In the last five years, the Justice Department and the Commodities Futures Trading Commission have aggressively prosecuted “spoofing” cases. While the government’s record in these cases has been mixed, the government has been successful in securing guilty pleas and winning high-profile trials against traders.
Prosecutors have continued to push spoofing prosecutions to root out the conduct. “Spoofing” refers to traders who engage in bogus conduct by entering fake orders and quickly canceling them prior to execution to manipulate the market price for more favorable terms. Traders who engage in such conduct manually enter bogus trades to trick high-speed traders into making bad trades.
Some judges have been lenient in sentencing convicted defendants. For example, two former traders were sentenced to time served and another defendant received time served after spending 10 months in prison while being extradited from Australia to the United States.
In its latest settlement, DOJ and the CFTC collected $127.4 million from Scotiabank for the conduct of four traders who engaged in spoofing over an eight-year period, 2008 to 2016, and made false statements to the government. A former Scotiabank trader, Corey Flaum, cooperated with ongoing federal criminal investigations into gold, silver, platinum and palladium markets.
Scotiabank agreed to a three-year deferred prosecution agreement (“DPA”) and appointment of an independent compliance monitor for a three-year term. DOJ specifically cited Scotiabank’s flawed compliance program and its failure to properly enhance its compliance program. DOJ and Scotiabank agreed to the filing of a two-count Information charging Scotiabank with attempted price manipulation and wire fraud.
Between 2008 and 2016, four Scotiabank traders located in New York, London and Hong Kong engaged in manipulative trading in the gold, silver, platinum and palladium futures contracts markets on the New York Mercantile Exchange and Commodity Exchange.
The $127.4 million penalty consisted of two separate resolutions with DOJ and the CFTC. Under the DOJ settlement, Scotiabank agreed to pay a total of $60.4 million consisting of: $42 million for spoofing and attempted price manipulation (half of which could be offset by payment to CFTC); $11.8 million in disgorgement; restitution for $6.6 in market losses.
Separately, in the CFTC settlement, Scotiabank agreed to pay $17 million for false and misleading statements. Scotiabank also agreed to pay $50 million to resolve swap dealer business conduct, compliance and supervision failures for tens of thousands of swaps.
During the offense period, three compliance officers had substantial information regarding, but failed to stop, illegal trading by one of the traders between 2013 and 2016. The trader provided information regarding the nature of his trading to a compliance officer, who shared the information with two other compliance officers. Thereafter, the three compliance officers failed to undertake any further investigation of the trader’s practices or provide guidance or training. The three compliance officers later in 2016 reviewed the trader’s activity after six instances had been flagged for possible spoofing; again, the three compliance officers failed to take any action or follow up on the matter.

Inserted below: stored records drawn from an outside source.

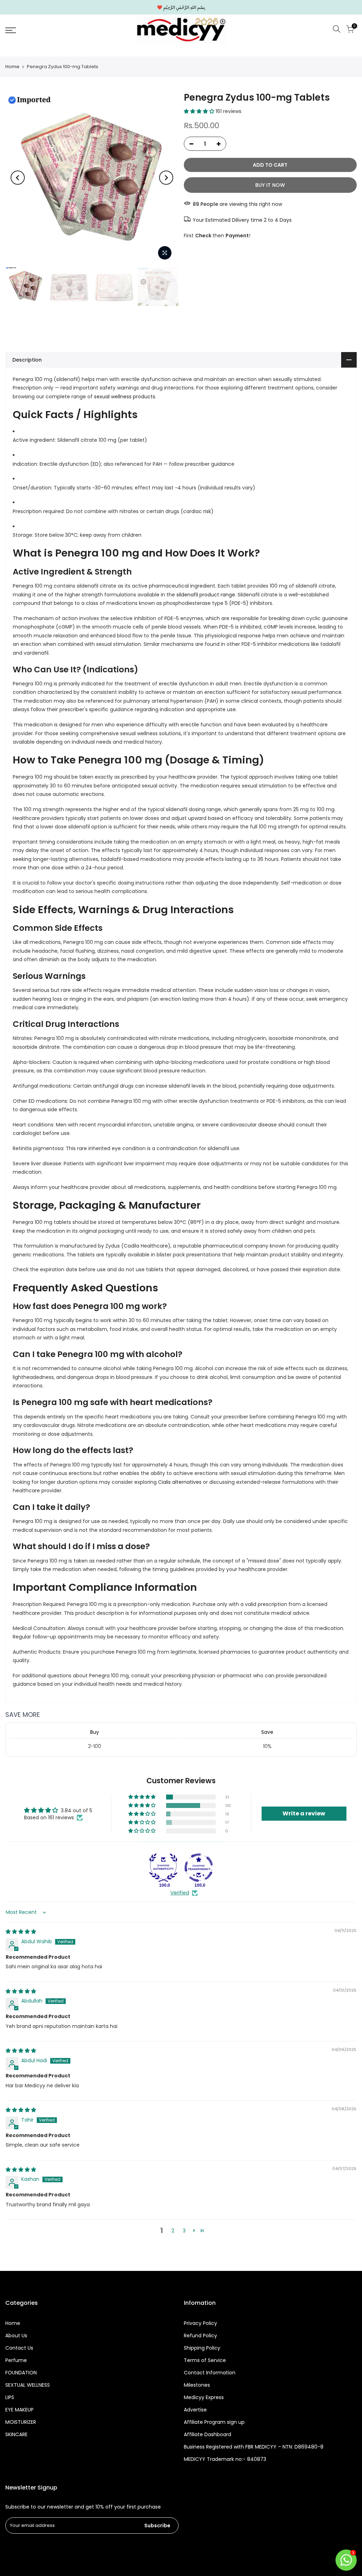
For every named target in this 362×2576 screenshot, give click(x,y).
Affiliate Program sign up (214, 2422)
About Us (16, 2335)
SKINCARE (16, 2434)
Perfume (16, 2360)
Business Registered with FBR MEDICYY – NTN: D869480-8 (253, 2446)
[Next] (166, 178)
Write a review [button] (303, 1813)
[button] (200, 111)
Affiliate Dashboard (207, 2434)
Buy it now (270, 185)
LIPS (9, 2397)
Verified (179, 1893)
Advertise (195, 2409)
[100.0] (163, 1868)
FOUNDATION (21, 2372)
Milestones (197, 2384)
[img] (21, 1931)
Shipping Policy (202, 2347)
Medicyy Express (204, 2397)
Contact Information (209, 2372)
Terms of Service (205, 2360)
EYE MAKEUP (19, 2409)
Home (12, 67)
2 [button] (172, 2230)
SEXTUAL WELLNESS (27, 2384)
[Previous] (18, 178)
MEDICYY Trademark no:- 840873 (225, 2459)
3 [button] (184, 2230)
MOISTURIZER (20, 2422)
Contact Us (19, 2347)
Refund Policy (200, 2335)
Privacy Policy (200, 2323)
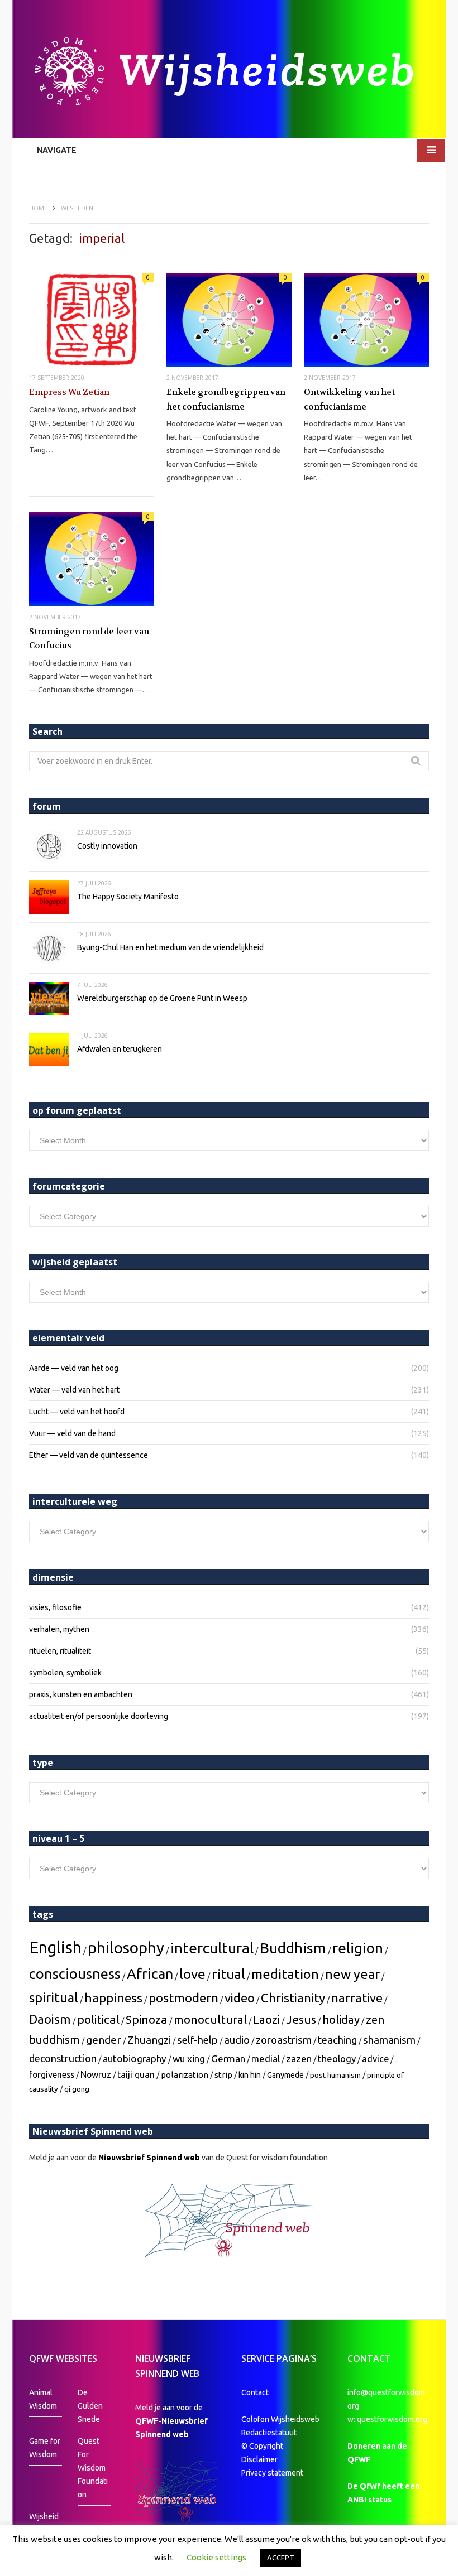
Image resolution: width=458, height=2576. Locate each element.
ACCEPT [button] (280, 2557)
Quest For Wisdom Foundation (93, 2468)
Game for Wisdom (44, 2448)
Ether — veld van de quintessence (88, 1455)
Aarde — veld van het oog (73, 1368)
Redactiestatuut (269, 2432)
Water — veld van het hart (74, 1389)
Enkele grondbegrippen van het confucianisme (225, 399)
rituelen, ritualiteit (60, 1650)
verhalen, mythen (59, 1629)
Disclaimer (259, 2459)
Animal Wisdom (43, 2399)
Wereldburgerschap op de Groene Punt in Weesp (162, 998)
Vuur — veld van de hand (72, 1433)
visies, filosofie (55, 1607)
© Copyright (262, 2446)
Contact (255, 2392)
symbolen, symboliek (65, 1672)
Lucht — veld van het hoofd (77, 1411)
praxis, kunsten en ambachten (80, 1694)
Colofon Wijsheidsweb (280, 2419)
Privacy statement (272, 2472)
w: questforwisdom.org (387, 2419)
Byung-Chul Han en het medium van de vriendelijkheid (170, 947)
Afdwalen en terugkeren (119, 1048)
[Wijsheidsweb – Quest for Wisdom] (229, 73)
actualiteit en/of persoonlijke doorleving (98, 1716)
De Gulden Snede (90, 2406)
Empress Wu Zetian (69, 392)
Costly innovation (107, 845)
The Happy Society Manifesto (128, 896)
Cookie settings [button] (216, 2557)
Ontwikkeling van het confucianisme (349, 399)
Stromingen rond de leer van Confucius (89, 639)
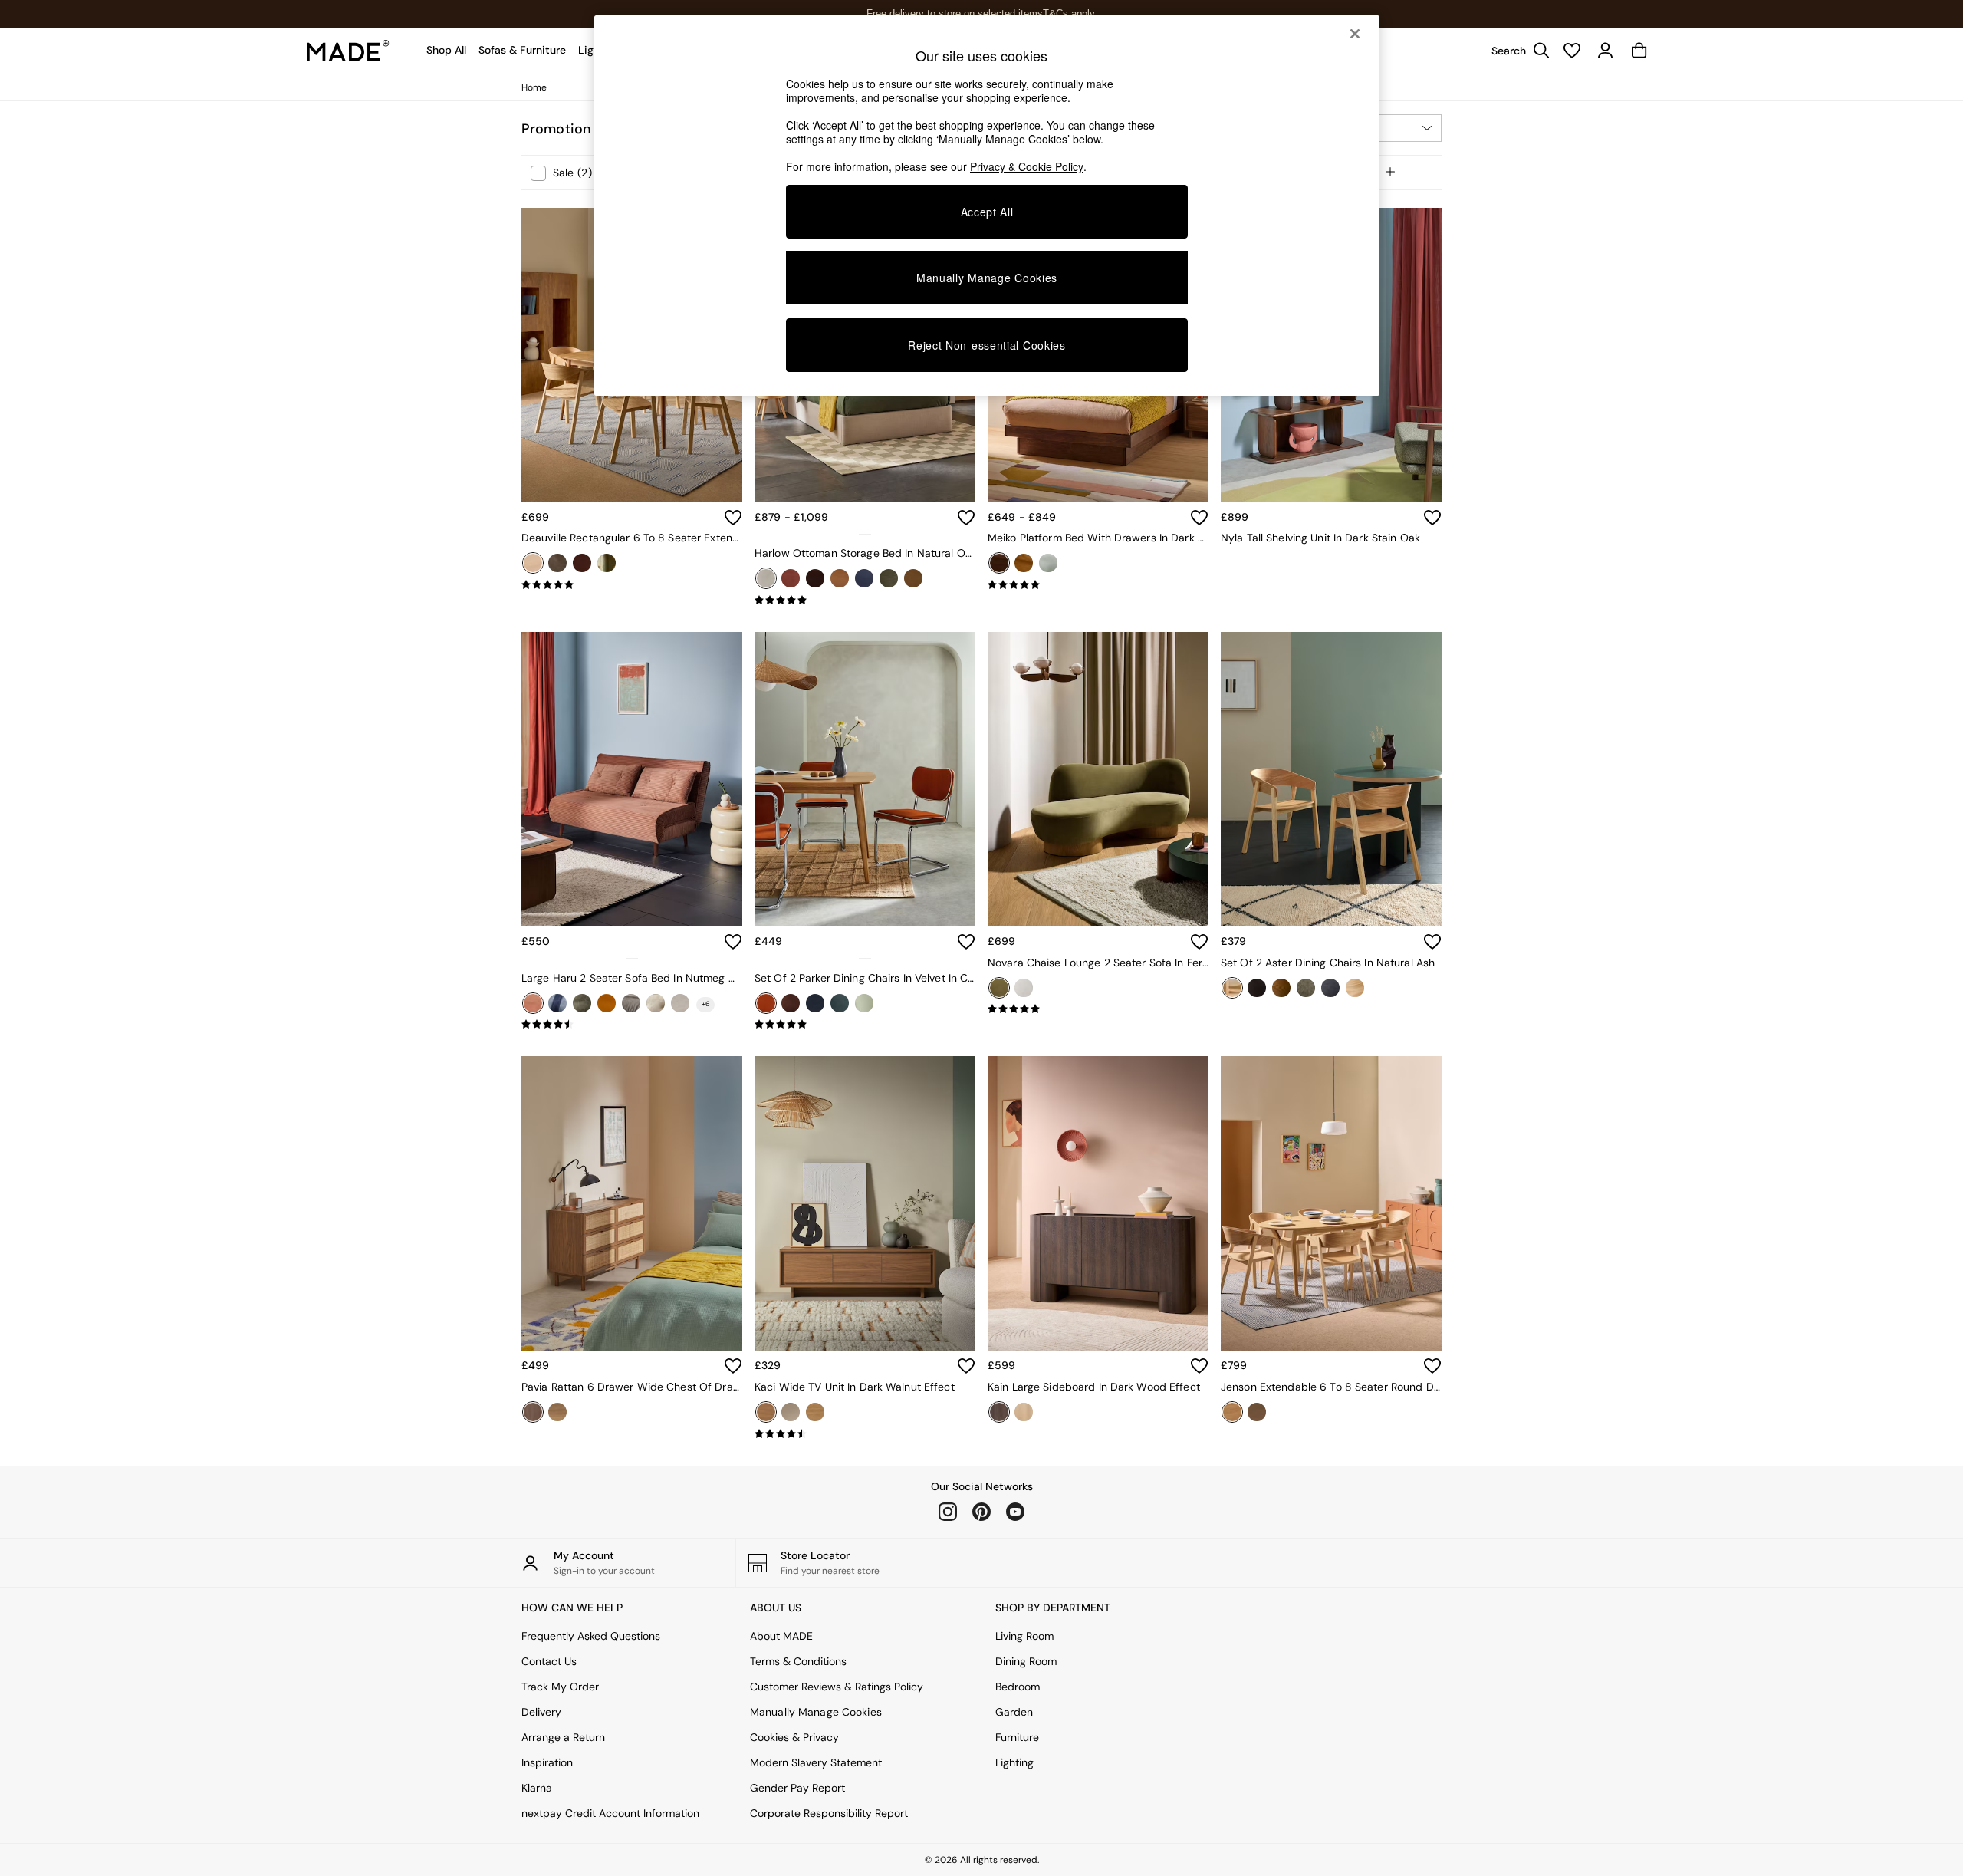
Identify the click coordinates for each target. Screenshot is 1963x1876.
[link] (1516, 50)
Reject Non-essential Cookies (987, 345)
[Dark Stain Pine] (999, 563)
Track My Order (560, 1686)
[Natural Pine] (1023, 563)
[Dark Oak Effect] (533, 1412)
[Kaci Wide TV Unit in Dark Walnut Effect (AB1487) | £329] (865, 1203)
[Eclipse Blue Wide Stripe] (557, 1003)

DOJ cited the fact that Scotiabank has improved its compliance technology and trade surveillance tools, doubled its compliance budget and added more than 200 full-time compliance positions. Despite these improvements, at the time of the settlement, Scotiabank was not fully implemented and tested to demonstrate effectiveness. As a result, DOJ insisted on appointment of a three-year independent compliance monitor.
DOJ cited Scotiabank’s compliance program failures and contribution to the criminal violations as the principal reason that DOJ concluded that Scotiabank should pay a fine calculated at the top of the applicable sentencing guideline range.